When Dennis’s efforts bore no fruit, Manson glommed onto Melcher, who had produced the Byrds and Paul Revere and the Raiders. Melcher and Wilson introduced Manson to L.A.’s music society, largely through lavish parties at the estate on Cielo Drive that Melcher shared with actress Candace Bergen. At Cass Elliot’s parties, Manson played whirling dervish on the dance floor, entertaining all with his spastic monkey moves.

The Beach Boys’ 1969 album, ’20/20′ featured a song called ‘Never Learn Not to Love,’ which Dennis Wilson adapted from Manson’s song ‘Cease to Exist.’

When Neil Young heard Charlie sing his compositions during a drop-in at Dennis Wilson’s house, he called Mo Ostin, president of Warner-Reprise Records, to urge the boss to give the guy a listen. Young warned him that Charlie was a little out there and spewed songs more than sang him. But still, Young insisted there was something there.

And there was. Manson’s voice was good enough that he had a reasonable expectation of getting a recording contract. His original compositions were good enough to be recorded: The Beach Boys adapted one of his songs into something called “Never Learn Not to Love,” which they performed on the supremely wholesome “Mike Douglas Show.”

Manson’s lyrics, unfortunately, were mostly honky gibberish, bad enough to justify Ostin’s rejection and for Melcher to tell Charlie he couldn’t get him the record contract he so desperately wanted.

But it was too late to stop now. Charlie had drunk from the trough of fame. He mingled with rock stars and thought he was entitled to be a rock star.

The American Dream used to be described thus: Come to America with nothing and, with the great freedoms and opportunity offered by the country, exit life with prosperity. It has also been described as simply the ideal of freedom — of living in a free and robust society, with nothing to impede people but an open road.

At some point, this changed. In the post-war world of abundant leisure and instant gratification, an ethos of opportunity, hard work and the gradual accumulation of wealth fell away, replaced by a longing for instant fame and fortune. Perhaps it was a result of the conspicuous wealth so visible on the new medium of television. Maybe these new celebrities burned so much brighter because their images slipped through the cathode ray into millions of American homes, turning the house into the new movie theater.

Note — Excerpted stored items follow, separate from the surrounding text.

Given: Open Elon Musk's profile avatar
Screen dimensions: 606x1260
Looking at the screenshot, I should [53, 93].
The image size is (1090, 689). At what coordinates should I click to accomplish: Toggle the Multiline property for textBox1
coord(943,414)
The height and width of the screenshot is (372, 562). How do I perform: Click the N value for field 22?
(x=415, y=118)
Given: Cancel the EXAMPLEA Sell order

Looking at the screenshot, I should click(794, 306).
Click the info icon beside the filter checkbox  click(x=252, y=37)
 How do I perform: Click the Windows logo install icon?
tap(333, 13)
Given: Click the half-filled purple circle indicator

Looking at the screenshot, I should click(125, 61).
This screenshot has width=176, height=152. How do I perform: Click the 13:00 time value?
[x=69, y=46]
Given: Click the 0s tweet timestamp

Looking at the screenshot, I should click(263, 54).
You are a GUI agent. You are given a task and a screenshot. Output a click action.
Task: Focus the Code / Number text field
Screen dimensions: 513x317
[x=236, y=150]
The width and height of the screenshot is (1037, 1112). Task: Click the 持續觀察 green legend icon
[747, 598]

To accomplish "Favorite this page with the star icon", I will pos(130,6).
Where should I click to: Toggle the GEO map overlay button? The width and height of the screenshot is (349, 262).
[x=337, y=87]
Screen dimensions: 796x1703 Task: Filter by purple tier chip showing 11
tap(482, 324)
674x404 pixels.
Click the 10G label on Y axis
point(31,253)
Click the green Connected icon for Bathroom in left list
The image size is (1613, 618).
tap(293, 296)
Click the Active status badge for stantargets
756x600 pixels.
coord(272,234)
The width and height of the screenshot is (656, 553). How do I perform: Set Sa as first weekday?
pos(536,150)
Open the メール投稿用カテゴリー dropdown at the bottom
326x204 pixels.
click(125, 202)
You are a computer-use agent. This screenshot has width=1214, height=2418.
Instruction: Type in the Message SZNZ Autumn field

Either way, for millions today, the American Dream is simply the delirious pursuit of fame. Ask a school child what he wants and it’s simply to be famous — by any means necessary.

Charlie Manson was an early avatar for this new concept of the American Dream. He sought fame at any cost. He tried to achieve celebrity through music and, when he didn’t reach that goal, he turned to crime. Sure, he would spend 61 of his 83 years in prison. But the cameras rolled, the papers were printed, the books were sold. No one would ever forget his name.

Terry Melcher and Candace Bergen lived at 10050 Cielo Drive before Sharon Tate and Roman Polanski moved in.

 

Manson achieved his goal, becoming so famous that his name replaced those of his victims. The crimes became known as the Manson Murders.

Look to the media today to see Manson’s ideological descendants, thirsting for fame at any cost. Some don’t just risk humiliation, they court it. Remember the early rounds of “American Idol” with jarringly dreadful performances giving the reprehensible “singers” their 15 seconds of fame?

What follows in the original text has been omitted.